Ну, ничего, они с Султаном нигде не пропадут.
– А ну, Султан, где здесь кошка?!
Дом номер четырнадцать оказался большой, двухэтажный, с узорчатыми наличниками на высоких окнах второго этажа. А низ – кирпичный. Наверно, раньше жил в доме купец или фабрикант. Калитка открылась мягко, без капризов. Во дворе, у первого крыльца, Толик воткнул в сугроб лыжи.
– Султан, сидеть. Зря не гавкай, лыжи никому не давай.
Султан недовольно двинул ушами: и так знаю. Толик постучал в обитую войлоком дверь. Постучал уверенно: на фанерном почтовом ящике белела при свете месяца надпись:
КУРГАНОВ А. В.
Хозяин отпер дверь, не спрашивая, кто и зачем. Встал на пороге, касаясь головой верхнего карниза. В сенях, за спиной у него, горела яркая лампочка.
– Что угодно? – глуховато спросил Курганов.
– От Людмилы Трофимовны… – Толик протянул папку.
– О! – Голос Курганова стал яснее и добрее. – Это удивительно и прекрасно. – Он взял папку. – Заходите, прошу вас.
Толик подумал, что заходить вроде бы ни к чему.

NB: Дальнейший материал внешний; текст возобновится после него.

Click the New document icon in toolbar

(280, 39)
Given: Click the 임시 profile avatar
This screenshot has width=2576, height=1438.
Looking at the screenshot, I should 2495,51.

Но вспомнил про деньги.
Они прошли через длинные морозные сени. Толик видел Курганова со спины. Тот был очень высокий, сутулый. В накинутом ватнике, в старых галифе, в громадных растоптанных валенках на тонких ногах. По дороге он зацепил коромысло на стене, оно с грохотом сорвалось с гвоздя. Толик бросился поднимать, но Курганов, не взглянув, сказал:
– Плюньте.
Они оказались в большой комнате – тоже с яркой голой лампочкой. И первое, что увидел Толик, – это громадная синяя карта. Со всеми частями света. Она занимала полстены. Под ней угадывалась высокая, видимо, заколоченная дверь.
– Проходите, – говорил Курганов, – раздевайтесь, вот вешалка… Ах, как прекрасно, что Людмила Трофимовна прислала… Но зачем такое беспокойство? Я бы сам завтра… Вы ее сын?
– Сын, – кивнул Толик. Ему впервые говорили «вы», но он не удивлялся. Он знал, что люди, воспитанные по-старинному, всегда очень вежливы. Даже с детьми. Видимо, и Курганов такой. Может, и в самом деле ученый-географ? Специально поселился вдали от столицы, чтобы работать в тишине…
Правда, обстановка в комнате была явно не профессорская. Стол, покрытый газетами, разномастные стулья. Железная кровать. Книг много, но полки самодельные, некрашеные. Лишь камин богатый: большой, узорчатый – кружевное чугунное литье. Толик видел такой всего один раз – у мамы на работе, в кабинете редактора. Потому что редакция находилась в старинном доме бывшей заводской конторы буржуя Крутиса.
Здесь камин, конечно, тоже остался от прежних хозяев. Наверно, раньше в этой комнате был чей-то домашний кабинет, а потом его отгородили и сделали отдельный вход с улицы…
Толик, озираясь, машинально отстегнул пуговицы. Курганов забрал у него куцее, похожее на курточку пальто и шапку.
– Проходите, погрейтесь с дороги. Я сейчас чайку…
– Да нет, спасибо…
– Это вам спасибо, так вовремя привезли. Да проходите же!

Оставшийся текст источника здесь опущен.